## 節錄原文
+ + +
關鍵字:革命、難以忍受
本篇試圖想要解釋哲學本質和政府壓制的關聯。政府壓制並不直接造成哲學的興盛與否,換言之,無論是獨裁政府、更甚是民主政府,都不直接關聯哲學是否興盛。因此哲學的興盛和政府壓制並不直接,而是來自同時代人對於哲學抗正統本身的警覺性和革命性。然則,民主社會未必就存有此空間。哲學和政府壓制收錄在現實感,也恰好印證我在台灣的現實感和憂慮。我會試圖應用柏林的思想,反思台灣民主的教條和機械對於自由的致命性,而且形成了另一種社會獨裁氛圍。
+ + +
## 題目要求
將這段關於哲學與政府壓制的文字從「關鍵字:革命、難以忍受」一直到「且形成了另一種社會獨裁氛圍。」重寫一遍,並把其中的「政府壓制」換成「國家壓迫」。 作答時只能依據上面這段文字。
+ + +
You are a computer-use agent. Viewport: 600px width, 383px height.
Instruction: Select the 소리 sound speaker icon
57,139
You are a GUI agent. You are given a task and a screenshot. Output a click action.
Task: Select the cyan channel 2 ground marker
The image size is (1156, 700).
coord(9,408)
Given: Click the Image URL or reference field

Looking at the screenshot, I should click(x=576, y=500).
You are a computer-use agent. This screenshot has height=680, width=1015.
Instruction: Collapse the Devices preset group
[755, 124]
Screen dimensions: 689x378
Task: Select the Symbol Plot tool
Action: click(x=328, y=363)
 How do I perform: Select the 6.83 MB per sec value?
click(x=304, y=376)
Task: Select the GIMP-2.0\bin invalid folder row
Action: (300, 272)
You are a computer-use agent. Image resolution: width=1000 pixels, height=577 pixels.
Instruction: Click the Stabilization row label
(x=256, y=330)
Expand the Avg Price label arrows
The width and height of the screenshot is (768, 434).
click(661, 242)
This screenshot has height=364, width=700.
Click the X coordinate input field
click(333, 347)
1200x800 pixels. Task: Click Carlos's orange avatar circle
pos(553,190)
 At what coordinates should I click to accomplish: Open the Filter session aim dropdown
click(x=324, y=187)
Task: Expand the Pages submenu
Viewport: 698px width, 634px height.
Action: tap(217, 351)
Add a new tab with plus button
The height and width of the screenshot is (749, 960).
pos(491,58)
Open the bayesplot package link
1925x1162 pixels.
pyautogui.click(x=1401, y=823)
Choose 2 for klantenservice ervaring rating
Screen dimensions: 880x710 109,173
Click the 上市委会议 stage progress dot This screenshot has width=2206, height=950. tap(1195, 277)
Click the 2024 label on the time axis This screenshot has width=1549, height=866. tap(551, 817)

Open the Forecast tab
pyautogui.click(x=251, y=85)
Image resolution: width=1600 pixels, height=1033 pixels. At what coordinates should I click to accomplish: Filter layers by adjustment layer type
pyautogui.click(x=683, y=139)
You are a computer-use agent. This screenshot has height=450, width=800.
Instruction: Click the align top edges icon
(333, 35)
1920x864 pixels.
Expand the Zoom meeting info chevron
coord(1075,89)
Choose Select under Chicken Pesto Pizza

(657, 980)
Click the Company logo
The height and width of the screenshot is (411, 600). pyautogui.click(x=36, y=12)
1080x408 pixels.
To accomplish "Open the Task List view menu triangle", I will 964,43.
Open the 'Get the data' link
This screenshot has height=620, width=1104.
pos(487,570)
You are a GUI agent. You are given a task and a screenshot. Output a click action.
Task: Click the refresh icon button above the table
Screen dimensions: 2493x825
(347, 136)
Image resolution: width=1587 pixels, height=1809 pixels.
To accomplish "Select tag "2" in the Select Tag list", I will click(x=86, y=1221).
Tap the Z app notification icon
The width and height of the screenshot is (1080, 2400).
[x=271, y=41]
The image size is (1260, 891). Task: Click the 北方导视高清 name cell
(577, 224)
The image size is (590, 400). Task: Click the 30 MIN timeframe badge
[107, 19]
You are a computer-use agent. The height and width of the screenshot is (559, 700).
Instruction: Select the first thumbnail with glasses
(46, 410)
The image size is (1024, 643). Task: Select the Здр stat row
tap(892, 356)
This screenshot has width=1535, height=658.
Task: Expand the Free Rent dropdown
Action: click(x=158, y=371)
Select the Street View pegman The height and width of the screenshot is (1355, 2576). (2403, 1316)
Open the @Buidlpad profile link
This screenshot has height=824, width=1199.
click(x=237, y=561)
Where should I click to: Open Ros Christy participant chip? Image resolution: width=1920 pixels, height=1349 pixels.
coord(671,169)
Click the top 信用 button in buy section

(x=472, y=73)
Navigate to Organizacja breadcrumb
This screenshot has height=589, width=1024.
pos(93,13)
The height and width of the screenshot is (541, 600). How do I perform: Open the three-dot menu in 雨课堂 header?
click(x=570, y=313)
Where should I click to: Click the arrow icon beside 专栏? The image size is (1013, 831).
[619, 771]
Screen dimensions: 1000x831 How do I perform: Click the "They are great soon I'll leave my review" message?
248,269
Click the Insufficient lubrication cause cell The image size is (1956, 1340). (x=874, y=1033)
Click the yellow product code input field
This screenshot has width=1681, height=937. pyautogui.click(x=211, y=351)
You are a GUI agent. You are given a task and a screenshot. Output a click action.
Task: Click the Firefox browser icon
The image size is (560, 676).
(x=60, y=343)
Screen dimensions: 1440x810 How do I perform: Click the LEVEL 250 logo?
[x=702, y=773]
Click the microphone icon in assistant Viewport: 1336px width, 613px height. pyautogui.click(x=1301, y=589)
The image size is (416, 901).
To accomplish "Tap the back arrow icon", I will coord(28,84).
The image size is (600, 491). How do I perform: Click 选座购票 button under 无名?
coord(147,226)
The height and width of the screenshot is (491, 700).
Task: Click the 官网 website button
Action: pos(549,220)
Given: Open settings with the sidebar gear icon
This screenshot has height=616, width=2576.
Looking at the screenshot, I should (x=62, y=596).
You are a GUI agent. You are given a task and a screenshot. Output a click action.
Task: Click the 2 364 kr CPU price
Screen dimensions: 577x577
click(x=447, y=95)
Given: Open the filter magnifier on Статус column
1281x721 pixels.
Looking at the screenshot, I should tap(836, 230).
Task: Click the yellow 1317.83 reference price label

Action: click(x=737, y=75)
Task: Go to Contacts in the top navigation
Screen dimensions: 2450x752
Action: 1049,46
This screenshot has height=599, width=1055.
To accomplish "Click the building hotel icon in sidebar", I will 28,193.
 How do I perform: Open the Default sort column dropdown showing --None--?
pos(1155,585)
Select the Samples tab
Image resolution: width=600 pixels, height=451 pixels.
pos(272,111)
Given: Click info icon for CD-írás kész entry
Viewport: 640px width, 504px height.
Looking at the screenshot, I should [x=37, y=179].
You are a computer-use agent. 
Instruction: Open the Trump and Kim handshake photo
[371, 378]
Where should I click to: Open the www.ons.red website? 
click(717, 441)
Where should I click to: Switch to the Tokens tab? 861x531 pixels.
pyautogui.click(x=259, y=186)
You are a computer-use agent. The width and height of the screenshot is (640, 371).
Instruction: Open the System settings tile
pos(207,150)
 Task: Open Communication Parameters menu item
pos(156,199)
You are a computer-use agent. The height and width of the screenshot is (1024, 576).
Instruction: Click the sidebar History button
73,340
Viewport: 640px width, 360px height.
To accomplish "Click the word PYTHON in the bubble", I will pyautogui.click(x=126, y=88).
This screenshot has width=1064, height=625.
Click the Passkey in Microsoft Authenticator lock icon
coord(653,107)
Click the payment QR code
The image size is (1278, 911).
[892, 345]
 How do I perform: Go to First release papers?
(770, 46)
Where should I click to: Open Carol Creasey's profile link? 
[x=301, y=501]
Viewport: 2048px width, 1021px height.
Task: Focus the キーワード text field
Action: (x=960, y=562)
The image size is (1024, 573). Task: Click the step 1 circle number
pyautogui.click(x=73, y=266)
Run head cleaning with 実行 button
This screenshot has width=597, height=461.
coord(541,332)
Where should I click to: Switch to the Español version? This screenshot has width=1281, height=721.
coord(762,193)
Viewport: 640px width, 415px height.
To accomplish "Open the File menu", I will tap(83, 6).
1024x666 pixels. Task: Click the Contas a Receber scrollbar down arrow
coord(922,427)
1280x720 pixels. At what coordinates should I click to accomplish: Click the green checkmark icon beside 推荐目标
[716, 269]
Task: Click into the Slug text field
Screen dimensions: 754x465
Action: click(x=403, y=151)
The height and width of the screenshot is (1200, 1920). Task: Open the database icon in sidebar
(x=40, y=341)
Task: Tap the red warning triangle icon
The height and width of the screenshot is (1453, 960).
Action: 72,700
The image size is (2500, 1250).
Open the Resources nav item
+ + +
## 作答內容
關鍵字:革命、難以忍受
本篇試圖想要解釋哲學本質和國家壓迫的關聯。國家壓迫並不直接造成哲學的興盛與否,換言之,無論是獨裁政府、更甚是民主政府,都不直接關聯哲學是否興盛。因此哲學的興盛和國家壓迫並不直接,而是來自同時代人對於哲學抗正統本身的警覺性和革命性。然則,民主社會未必就存有此空間。哲學和國家壓迫收錄在現實感,也恰好印證我在台灣的現實感和憂慮。我會試圖應用柏林的思想,反思台灣民主的教條和機械對於自由的致命性,而且形成了另一種社會獨裁氛圍。